## [WHAT YOU WILL DO]
Below are some records. Write out the lines from the one containing "The width and height of the screenshot is (1568, 712)." to the last line, word for word, leaving out pictures.

*** Block opens ***

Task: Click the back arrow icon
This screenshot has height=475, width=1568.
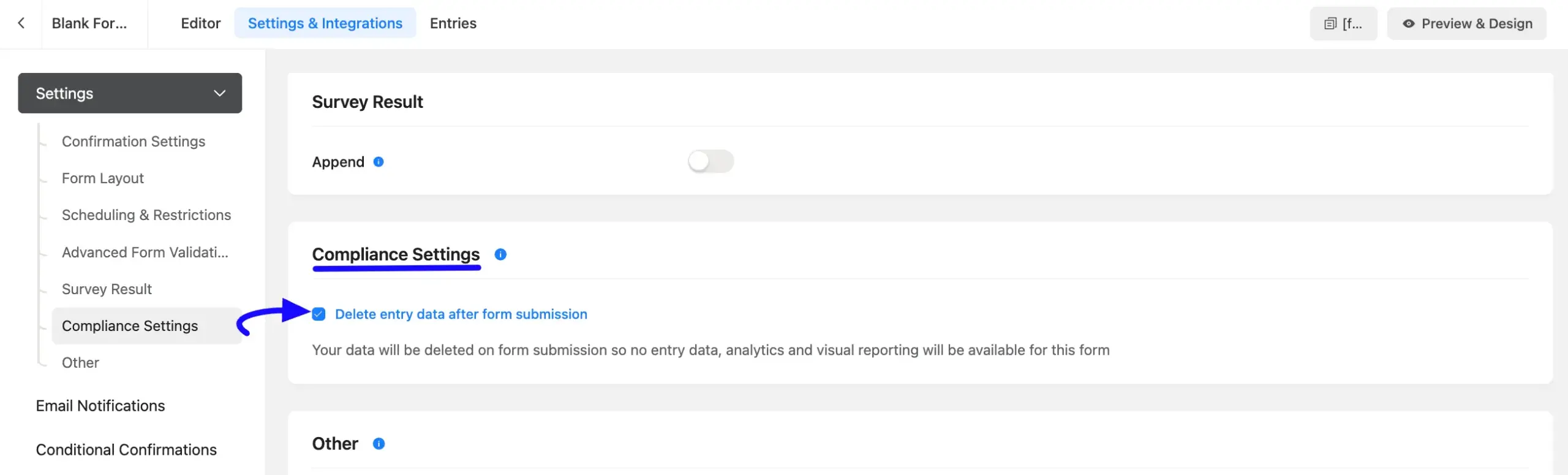Action: coord(21,23)
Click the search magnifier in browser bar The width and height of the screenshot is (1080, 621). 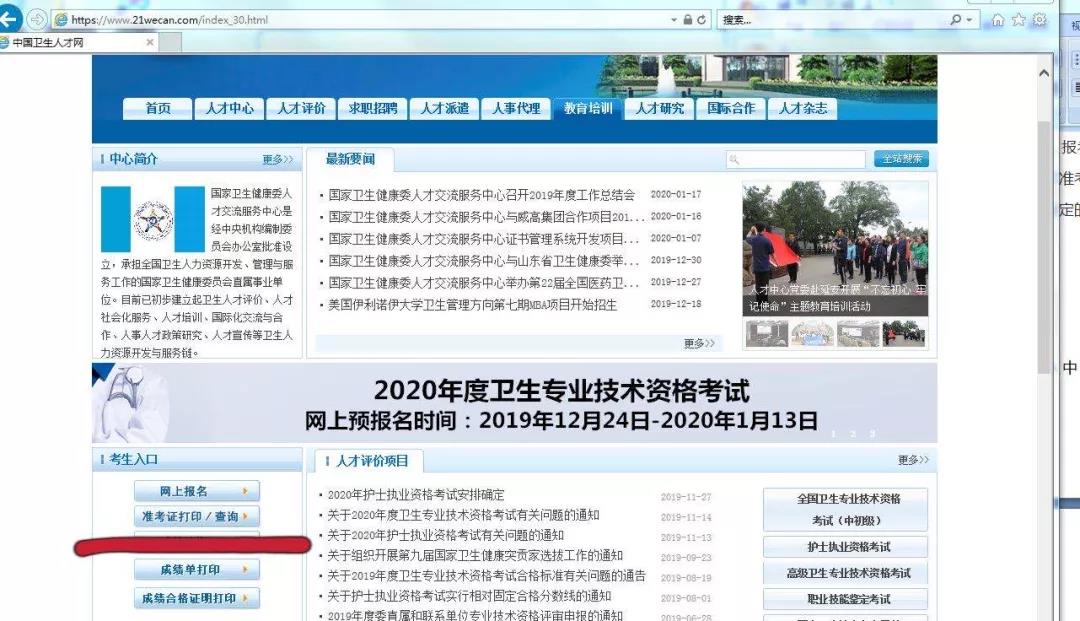click(x=955, y=20)
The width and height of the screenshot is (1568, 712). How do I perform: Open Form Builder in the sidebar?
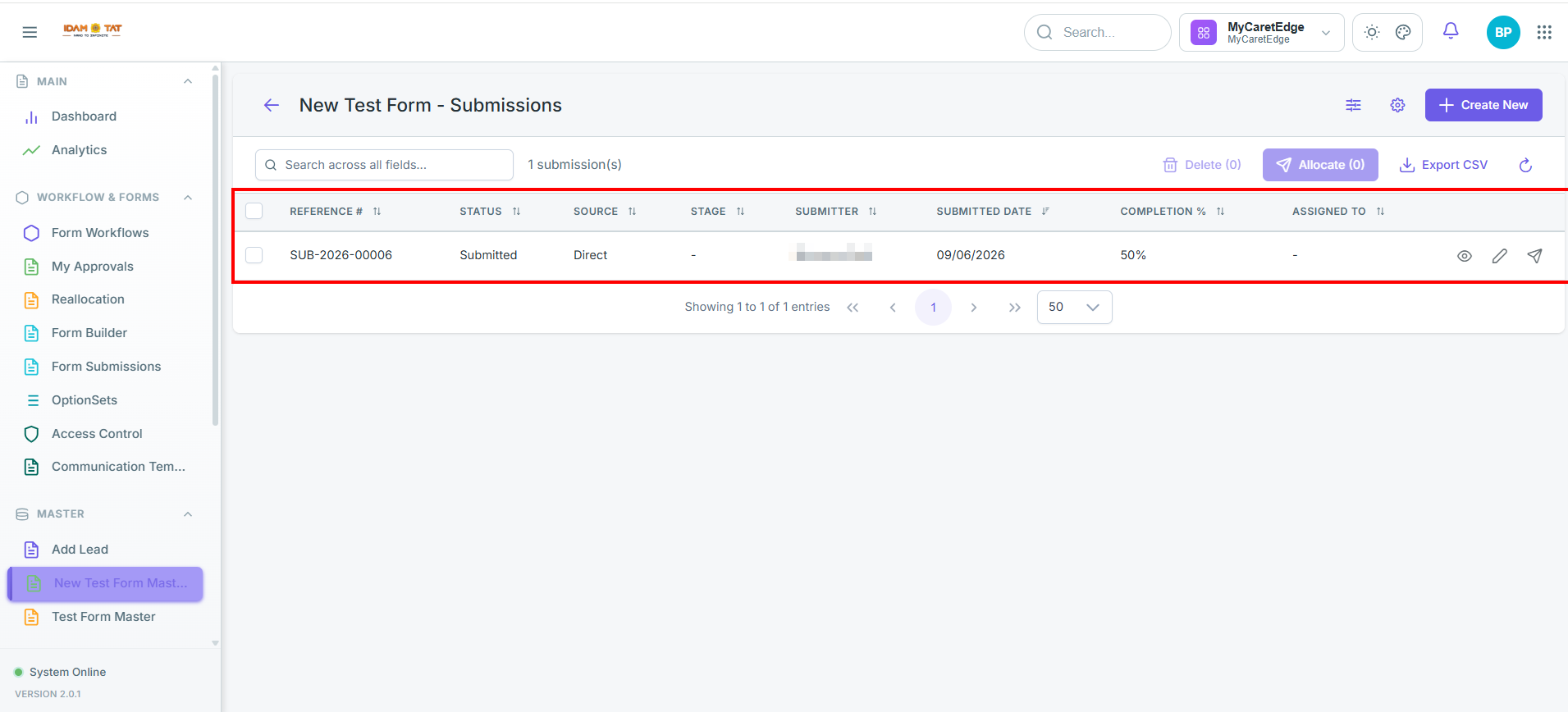point(89,333)

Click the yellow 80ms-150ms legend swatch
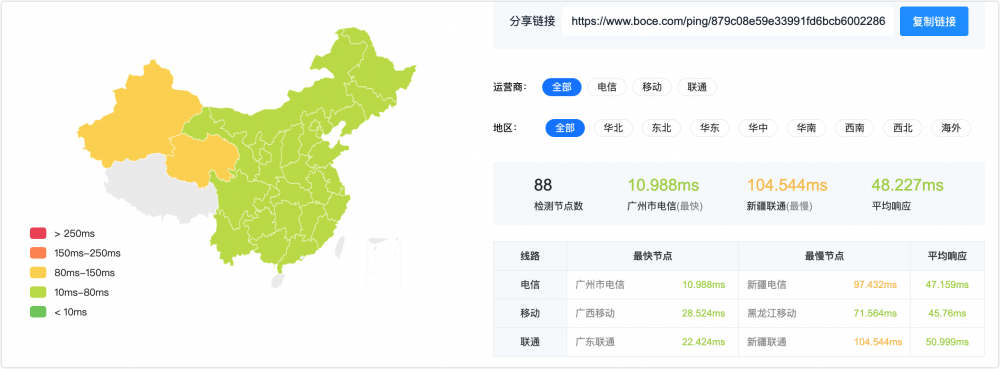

*** Block closes ***

## [ANSWER BELOW]
The width and height of the screenshot is (1568, 712). How do I perform: Open Form Builder in the sidebar?
point(89,333)

Click the yellow 80ms-150ms legend swatch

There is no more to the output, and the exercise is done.